Depuis la Gambie où il vit en exil, l’ancien ministre Issa Tchiroma Bakary a exhorté les forces de défense et de sécurité camerounaises à le raccompagner au pays pour exercer le mandat qu’il revendique depuis la présidentielle de 2025. Tout en promettant de réformer et de revaloriser l’armée, cet appel direct intervient dans un climat politique déjà tendu, marqué par l’absence prolongée de Paul Biya en Europe.
Un exil forcé et une contestation persistante du scrutin de 2025
Depuis la Gambie, où il affirme vivre contraint à l’exil, l’ancien ministre et figure de l’opposition camerounaise Issa Tchiroma Bakary accentue la pression politique. Revenant sur le scrutin présidentiel de 2025 dont il conteste vigoureusement les résultats officiels, il continue de revendiquer sa victoire dans les urnes.
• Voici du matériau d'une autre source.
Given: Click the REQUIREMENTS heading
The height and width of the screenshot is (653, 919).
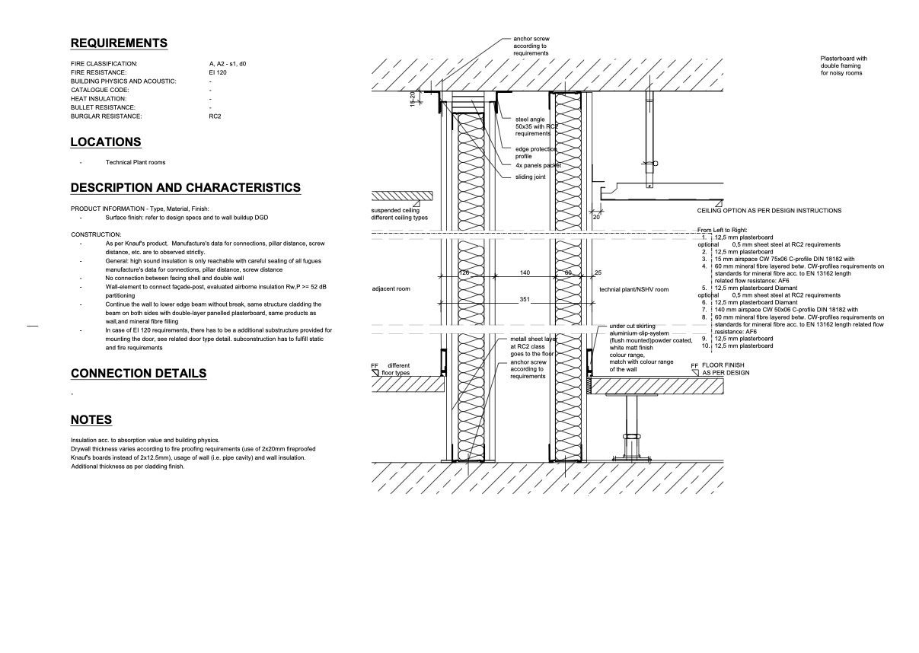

Selon lui, le mandat présidentiel lui aurait été directement confié par la majorité des électeurs camerounais, faisant de sa mise à l’écart actuelle une anomalie démocratique qu’il entend réparer.
C’est dans ce contexte de confrontation institutionnelle qu’il a choisi d’adresser un message direct, solennel et pour le moins audacieux aux forces de défense et de sécurité de son pays, les invitant à prendre leurs responsabilités pour l’accompagner physiquement de retour sur la terre nationale.
L’appel au serment républicain des forces de sécurité
S’adressant sans détour aux militaires et aux gendarmes, Issa Tchiroma les exhorte à se souvenir de leur engagement initial envers la patrie : « Venez me chercher et ramenez-moi chez moi », lance-t-il, en insistant sur le fait que leur mission première demeure la protection des citoyens et le respect de la souveraineté populaire. En rappelant aux troupes leur serment de servir le peuple camerounais, l’opposant cherche à fissurer la loyauté institutionnelle envers le pouvoir en place et à rallier l’appareil sécuritaire à sa cause.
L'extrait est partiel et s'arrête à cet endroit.